Egypt

Court to consider controversial political rights law before presidential runoff

The Supreme Constitutional Court will begin considering controversial changes to the Political Rights Law on 14 June, court spokesperson Maher Samy said.

Parliamentary amendments to the law, also known as the Political Isolation Law, would strip top-level Mubarak officials of their political rights for 10 years.

The law would apply to anyone who served as vice president or prime minister during the last 10 years of former President Hosni Mubarak's tenure, as well as those who served as president, secretary general or on the two leading secretariats of the now-dissolved National Democratic Party. The changes have not been implemented because of questions about their constitutionality.

When the bill was approved by the military council in April, the Presidential Elections Commission excluded Shafiq from the race, but then accepted his appeal against the decision.

Samy told state-run news agency MENA that during the 14 June session, the court also plans to consider a constitutional challenge regarding an election law.

The Supreme Administrative Court in February referred the law regulating the People's Assembly and Shura Council elections to the Supreme Constitutional Court based on its judgment that allowing political parties to vie with independents for individual seats could be unconstitutional.

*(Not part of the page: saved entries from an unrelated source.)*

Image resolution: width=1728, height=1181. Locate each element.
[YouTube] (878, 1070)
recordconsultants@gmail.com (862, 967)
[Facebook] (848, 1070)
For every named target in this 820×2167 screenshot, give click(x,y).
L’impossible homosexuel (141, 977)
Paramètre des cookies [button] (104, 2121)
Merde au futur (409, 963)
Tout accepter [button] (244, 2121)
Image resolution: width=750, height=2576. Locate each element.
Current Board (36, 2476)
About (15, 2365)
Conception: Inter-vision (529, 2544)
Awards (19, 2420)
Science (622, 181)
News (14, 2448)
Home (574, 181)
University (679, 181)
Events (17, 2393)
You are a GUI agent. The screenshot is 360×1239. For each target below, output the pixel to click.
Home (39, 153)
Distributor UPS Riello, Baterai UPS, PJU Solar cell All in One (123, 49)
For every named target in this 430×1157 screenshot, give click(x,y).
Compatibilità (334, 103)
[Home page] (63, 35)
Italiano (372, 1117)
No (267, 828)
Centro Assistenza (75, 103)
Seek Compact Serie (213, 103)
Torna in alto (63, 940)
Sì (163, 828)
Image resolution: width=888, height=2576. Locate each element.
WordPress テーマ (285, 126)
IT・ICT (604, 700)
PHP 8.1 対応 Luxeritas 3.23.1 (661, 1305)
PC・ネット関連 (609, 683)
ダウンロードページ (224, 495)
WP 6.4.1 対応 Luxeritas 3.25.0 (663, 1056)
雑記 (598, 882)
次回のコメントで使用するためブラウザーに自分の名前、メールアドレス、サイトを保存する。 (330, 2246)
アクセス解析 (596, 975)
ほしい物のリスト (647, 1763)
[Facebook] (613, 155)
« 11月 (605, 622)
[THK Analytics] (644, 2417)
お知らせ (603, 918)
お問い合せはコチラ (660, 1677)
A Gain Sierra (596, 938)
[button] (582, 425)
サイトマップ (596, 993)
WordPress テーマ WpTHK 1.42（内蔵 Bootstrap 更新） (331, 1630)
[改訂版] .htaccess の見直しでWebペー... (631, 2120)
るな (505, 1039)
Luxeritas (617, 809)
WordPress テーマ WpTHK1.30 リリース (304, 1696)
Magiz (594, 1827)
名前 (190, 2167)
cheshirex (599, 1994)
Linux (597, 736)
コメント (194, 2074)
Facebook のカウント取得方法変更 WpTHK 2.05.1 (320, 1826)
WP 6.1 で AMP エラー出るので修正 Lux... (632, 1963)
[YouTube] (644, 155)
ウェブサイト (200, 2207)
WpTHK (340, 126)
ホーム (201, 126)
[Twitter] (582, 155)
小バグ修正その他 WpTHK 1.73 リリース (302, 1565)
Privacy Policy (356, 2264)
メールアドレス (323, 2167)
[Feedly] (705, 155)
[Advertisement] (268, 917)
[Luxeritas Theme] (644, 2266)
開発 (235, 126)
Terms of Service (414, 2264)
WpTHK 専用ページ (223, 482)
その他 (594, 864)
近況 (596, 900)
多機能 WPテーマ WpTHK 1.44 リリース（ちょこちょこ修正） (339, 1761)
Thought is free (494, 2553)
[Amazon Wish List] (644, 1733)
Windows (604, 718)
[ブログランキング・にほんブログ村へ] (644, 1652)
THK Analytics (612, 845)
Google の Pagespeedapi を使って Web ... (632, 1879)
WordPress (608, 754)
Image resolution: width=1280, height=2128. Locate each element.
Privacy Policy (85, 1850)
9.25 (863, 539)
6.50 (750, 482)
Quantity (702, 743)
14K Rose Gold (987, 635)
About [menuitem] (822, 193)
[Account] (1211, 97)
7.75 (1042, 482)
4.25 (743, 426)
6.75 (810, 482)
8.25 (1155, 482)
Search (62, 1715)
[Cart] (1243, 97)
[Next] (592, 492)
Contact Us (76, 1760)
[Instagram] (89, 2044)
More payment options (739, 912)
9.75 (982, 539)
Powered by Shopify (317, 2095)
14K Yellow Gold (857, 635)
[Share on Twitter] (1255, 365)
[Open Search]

The SCAF issued the law in July 2011, stipulating that half of the People's Assembly seats would be elected from a single-winner system and the other half from a list-based system.

But in September, it amended the law to allocate one-third to individual candidates and the rest to party lists and banned political parties from competing for individual seats. The following month yet another SCAF amendment reversed the earlier decision and allowed political parties to field candidates for individual seats.